Scientists accidentally created an unusual mouse embryo with six legs but no genitals. This never-before-seen creature demonstrated how DNA alterations can have serious consequences for development.
A team of scientists from Portugal’s Gulbenkian Science Institute was attempting to understand how a certain protein functions in the middle stages of the embryo’s growth.
Embryos begin as a bundle of identical cells. When cells mature, they specialize and begin to build various bodily parts. In general, development begins in the head and progresses back to the tail. Human embryos also have tails in the early stages, but they disappear after about eight weeks.
Scientists understand that in most four-limbed mammals, the hind limbs and external genitalia (the penis or clitoris) develop from the same early structures.
The researchers inactivated Tgfbr1 in mouse embryos around midway through development
The research team, led by developmental biologist Moises Mallo, focused on a specific receptor protein known as Tgfbr1.
The protein, technically known as transforming growth factor beta receptor I, regulates gene expression. It aids in determining which cells should be activated and in what location, as well as what each cell should become- a blood cell, muscle tissue, or nerve cell.
In this landmark study, the researchers inactivated Tgfbr1 in mouse embryos around midway through development to see how the spinal cord’s development was affected.
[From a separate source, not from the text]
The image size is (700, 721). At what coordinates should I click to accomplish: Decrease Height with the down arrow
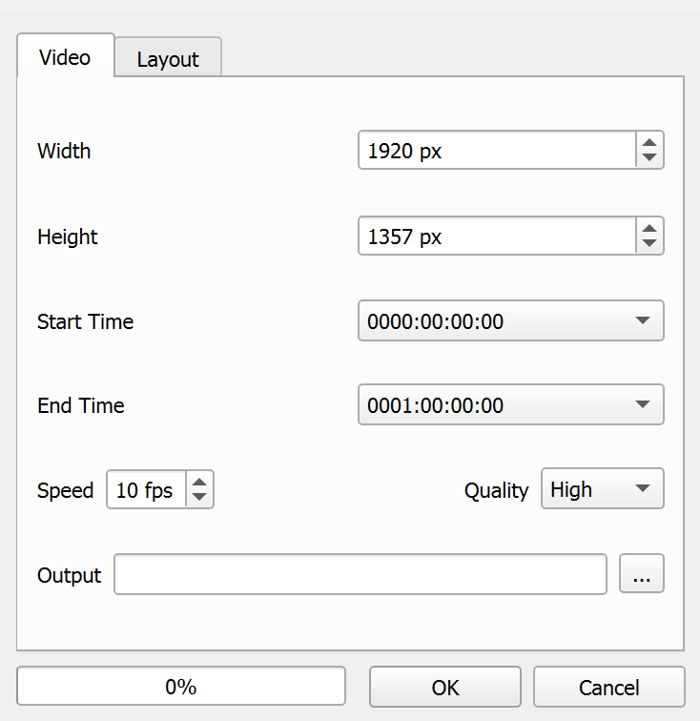[x=649, y=244]
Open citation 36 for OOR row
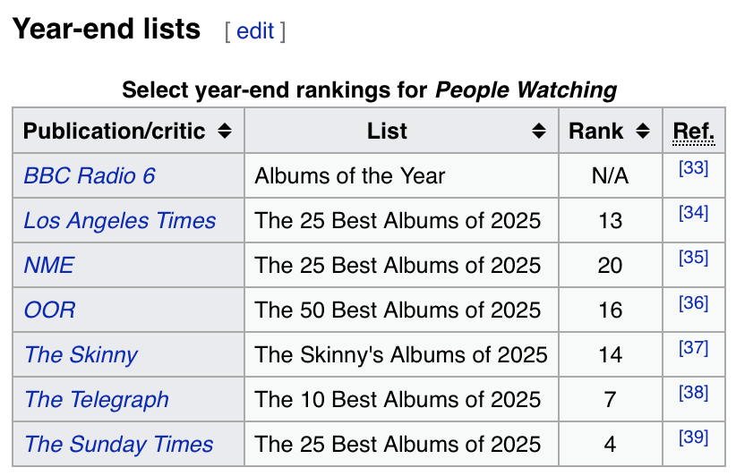The height and width of the screenshot is (476, 736). pyautogui.click(x=693, y=302)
The researchers discovered an embryo that had developed additional limbs but no genitals. Additionally, other organs were developing outside of its body.
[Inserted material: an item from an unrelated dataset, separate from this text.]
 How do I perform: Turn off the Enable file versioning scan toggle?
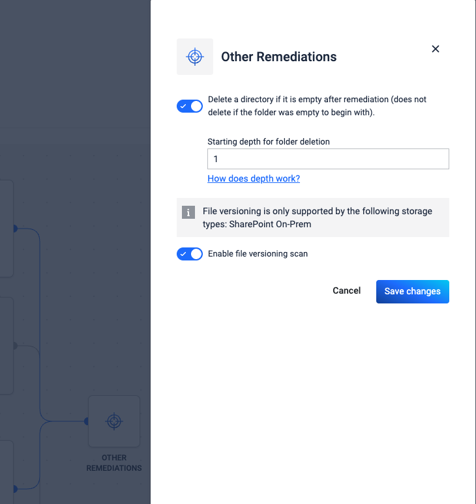pos(190,254)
It appeared that with the absence of this protein, other genes were activated, and the cells developed into additional legs rather than genitals.
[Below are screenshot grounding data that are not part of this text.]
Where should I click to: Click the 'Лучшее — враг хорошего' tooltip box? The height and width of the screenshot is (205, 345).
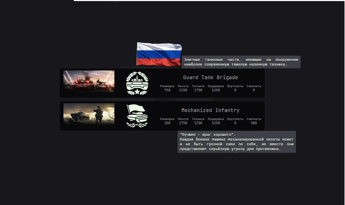point(236,142)
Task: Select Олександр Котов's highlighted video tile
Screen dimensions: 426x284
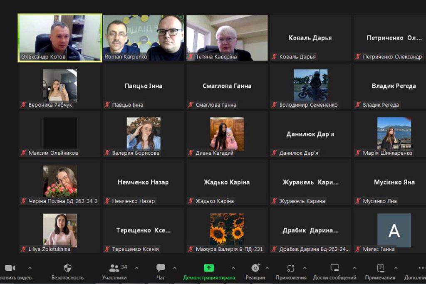Action: (x=60, y=37)
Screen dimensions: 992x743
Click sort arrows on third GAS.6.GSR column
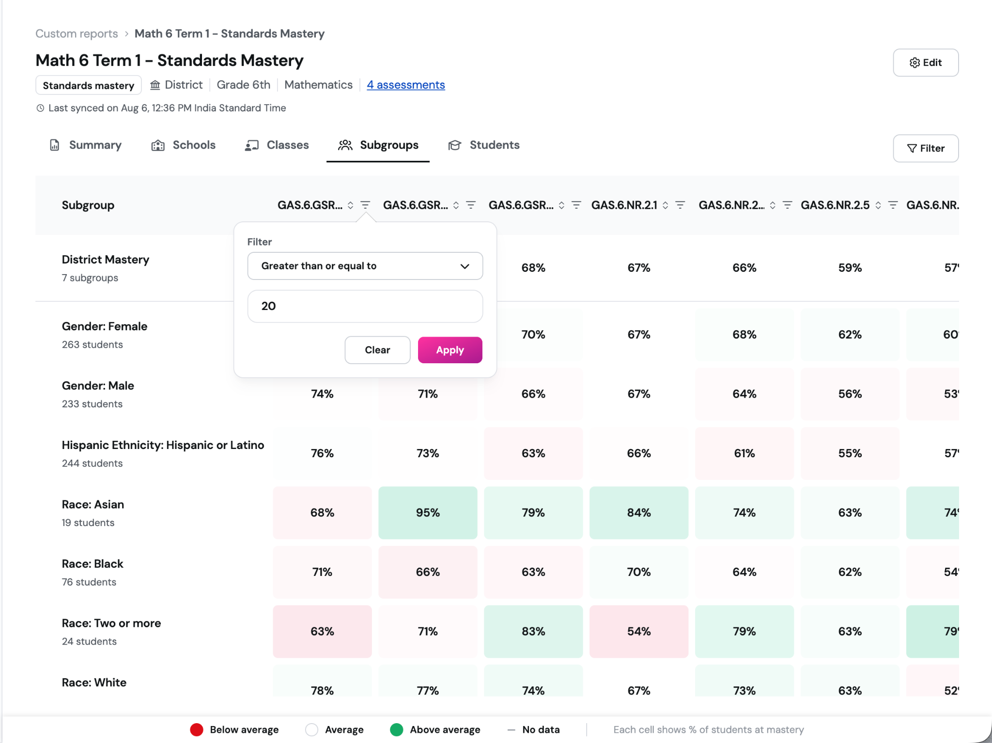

The scientists are now hopeful that additional research will help them discover whether Tgfbr1 and its relatives can influence DNA in other systems, such as metastatic cancer.
In a paper published in the journal Nature Communications, the researchers stated, “Identification (the) mechanisms and determining whether they also operate in other physiological and pathological processes under the control of members of the (Tgfbr1) family might have far-reaching implications for our understanding of morphogenetic processes and disease.”
The DNA of tumors is already targeted by existing cancer treatments, providing better knowledge of how they work and helping scientists create new and better options.